Slaughterhouse-Five (1972)

Article #1784 by Dave Sindelar
Viewing Date: 2-1-2006
Posting Date: 7-1-2006
Directed by George Roy Hill
Featuring Michael Sacks, Ron Leibman, Eugene Roche

Billy Pilgrim, unstuck in time, finds himself flitting back and forth through his life, including his time as a prisoner-of-war in Dresden and his abduction by aliens from Tralfamadore.

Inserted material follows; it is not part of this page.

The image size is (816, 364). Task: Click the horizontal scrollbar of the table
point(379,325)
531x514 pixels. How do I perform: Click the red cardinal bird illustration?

I was once a voracious reader of Kurt Vonnegut’s novels, but it’s been a long time since I’ve read one of them. For some reason, I never warmed up to this novel (I preferred Cat’s Cradle and Breakfast of Champions), but from what I remember, the movie seems reasonably true to it, and I liked the movie enough that I plan to revisit the novel in the near future. It’s supposed to be his greatest work, but I suspect that I was really not mature enough at the time of my reading of it to appreciate the many dark ironies that make up the story here. And it is, after all, dark ironies that drive this story, from the circumstances that surround the death of his wife to the fact that the greatest threat to his life during the war is not the Germans but a fellow American. Adapting this work must have been a daunting task, but George Roy Hill manages it by largely shunting back and forth between two storylines; the incidents surrounding the fire-bombing of Dresden and the story of his life after his return home. Humorous at times, darkly tragic at others, you become attached to the many characters you meet, especially to his wartime friend played by Eugene Roche. Other Vonnegut characters pop up in the story; Eliot Rosewater was from Vonnegut’s “God Bless You, Mr. Rosewater” and Howard Campbell was from “Mother Night”. There are several familiar names in the cast, including Ron Leibman, Valerie Perrine (almost her motion picture debut), Holly Near (who is primarily known as a folksinger), Perry King, and the ever-popular John Dehner.